第19回「下丸子のミュージュカル」(1997.5.1)



 目蒲線の下丸子駅を下りると、目の前に大田区民プラザという文化施設がある。この中には五百人以上も収容できる立派なホールがあって、ここで五月の三日と四日に「チェンナムの夢」というミュージカルが公演される。
 実はこれ、以前このコラムの代官山の回の取材で訪れたダンススタジオのミュージカル劇団「ミクロコスモス」の旗揚げ公演なのだ。取材が取り持つ縁てなわけで、沿線新聞の記者さんと一緒にその稽古風景を見学させていただいた。

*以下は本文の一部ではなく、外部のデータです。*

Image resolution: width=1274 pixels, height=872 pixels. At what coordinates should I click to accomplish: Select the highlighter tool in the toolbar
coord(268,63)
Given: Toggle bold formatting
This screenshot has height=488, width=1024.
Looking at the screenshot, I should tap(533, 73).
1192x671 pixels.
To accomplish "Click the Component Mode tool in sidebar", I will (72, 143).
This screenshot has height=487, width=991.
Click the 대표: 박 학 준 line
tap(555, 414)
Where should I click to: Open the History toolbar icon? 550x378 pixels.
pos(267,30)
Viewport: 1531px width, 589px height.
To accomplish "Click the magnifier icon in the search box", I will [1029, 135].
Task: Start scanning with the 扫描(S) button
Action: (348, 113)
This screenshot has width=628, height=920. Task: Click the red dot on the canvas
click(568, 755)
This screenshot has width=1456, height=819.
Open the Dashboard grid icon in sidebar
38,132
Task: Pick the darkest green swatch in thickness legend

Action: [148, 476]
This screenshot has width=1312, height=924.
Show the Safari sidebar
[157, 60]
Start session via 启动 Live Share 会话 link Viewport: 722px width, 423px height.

 劇団員のほとんどは小中学生の女の子で、稽古場の雰囲気も何だか華やかである。おまけにどの子もしっかりした演技を見せてくれていて、稽古場の隅で見ているだけで引き込まれてしまった。
 いわゆる「子役」って感じの演技じゃなくて、素人目に見てもちゃんと表情が生きているのである。三十坪ほどの稽古場には十数人の女優さん達(一人男の子もいたっけな)がいたのだけれど、それぞれ場面に応じていきいきとした表情を浮かべ、楽しげに動き回っていた。
 演出や振付の先生方は、彼女達に子役としての演技じゃなく、まず舞台俳優としての演技を求めているんだそうだ。ブロードウェイから脱却してアジアを舞台にしたミュージカルを目指すため、今回の「チェンナムの夢」の設定は東南アジアである。−−いろんな意味で、キャストからもスタッフからも創作ミュージカルの作り手としての熱意が伝わってきた今回の取材なのだった。
 練習が終わった後、記者さんが女優さんの一人にインタビューを始めた。僕はというと、イラスト用のスケッチなんぞを描きつつ二人の会話にふむふむと耳を傾けていた。
 印象的だったのはラストの一言。「将来の夢は?」って質問に対して、彼女ははにかみながら口を開いた。「今みたいに、舞台に立ち続けていたいです」
 そう答え、明るい表情で微笑む彼女は−−何というか、すごく格好よかった。十代半ばにして自分の進みたい道を見つけ、しかもその道をしっかりと歩き出してるなんて、なかなかできるこっちゃないよなーと思ってしまった僕である。
 そんなわけで、今度下丸子で上演されるミュージカルはなかなか期待できそうです。この文章を読んだ時にはもう終わっちゃってたって人もいるかもしれないけど、ご安心あれ。八月には東京・神戸・広島などを回っての夏休み公演も決定してるんだそうです。−−すごいなあ。